Il y a cinq ans, annonçant sur Facebook les titres de deux chroniques à venir pour Diacritik – Blutch à Strasbourg : Dialogues dans un autre paysage ; John Cage & après – je précisais le « principe » qui les sous-tendait : « Il ne s’agit pas d’un journal tenu par un critique, mais d’un journal dont l’écriture est perpétuellement en situation critique, comme au bord du précipice. » Je retrouve ces mots dans l’espace Souvenirs de ce réseau social, sans être absolument certain d’être aujourd’hui en parfait accord avec eux. Mais si j’y réfléchis, il me semble clair que ce précipice se trouve tout d’abord – et même matériellement – dans la tête : dans l’espace mental que construit le rêveur du Terrain vague quand il esquisse ce « journal de lecture » dont les chroniques ici publiées ne proposent que des états provisoires.

Ranger l’atelier. Reparcourir les livres dont on n’a su parler sur le moment et se demander si ce silence sera définitif – ou non. Ce peut être rageant de ne pas trouver les mots ; mais, quand on y songe, ce n’est parfois pas plus mal, car c’est un véritable soulagement que d’éviter de rapporter avec maladresse ce qui nous a touché, parlé, chuchoté, fait signe… ou nous a tout simplement fait plaisir : un plaisir éphémère que l’on aimerait faire passer – mais comment ? –, sans en rajouter, et qui ressurgira peut-être un jour sans prévenir, nous apportant enfin les quelques mots susceptibles de traduire notre expérience de lecture.

À la frontière, on peut ressentir un certain détachement envers ce qui ne cesse de tomber en toutes saisons, tout en entretenant une curiosité maladive pour ce qui a le pouvoir de relancer l’attente, en la décevant. Aujourd’hui, c’est bande dessinée, avec cet etc. relatif à de trop rares débordements du champ qui, s’ils ne satisfont guère les aficionados de la BD, comblent les amateurs d’imbrications inédites entre les mots et les images.

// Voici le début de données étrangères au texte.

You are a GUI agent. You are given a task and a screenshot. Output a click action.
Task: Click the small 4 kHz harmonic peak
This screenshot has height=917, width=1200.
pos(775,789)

On peut désirer en finir avec un personnage ou une série : Hergé aurait bien aimé en finir avec Tintin, mais il a dû s’atteler à produire, certes en prenant son temps et entouré d’une fidèle équipe, quelques albums de plus – de trop ? –, parce que la peinture n’a pas voulu de lui. Mais c’est une autre affaire que d’en finir avec un domaine aussi vaste, aussi mal délimité (et tant mieux) malgré tant d’efforts accumulés ces dernières décennies, que la bande dessinée – genre ou forme bénéficiant de librairies spécialisées, de sites dédiés, d’exégètes monomaniaques, et de quelques grands festivals dont on attend chaque année la reprise.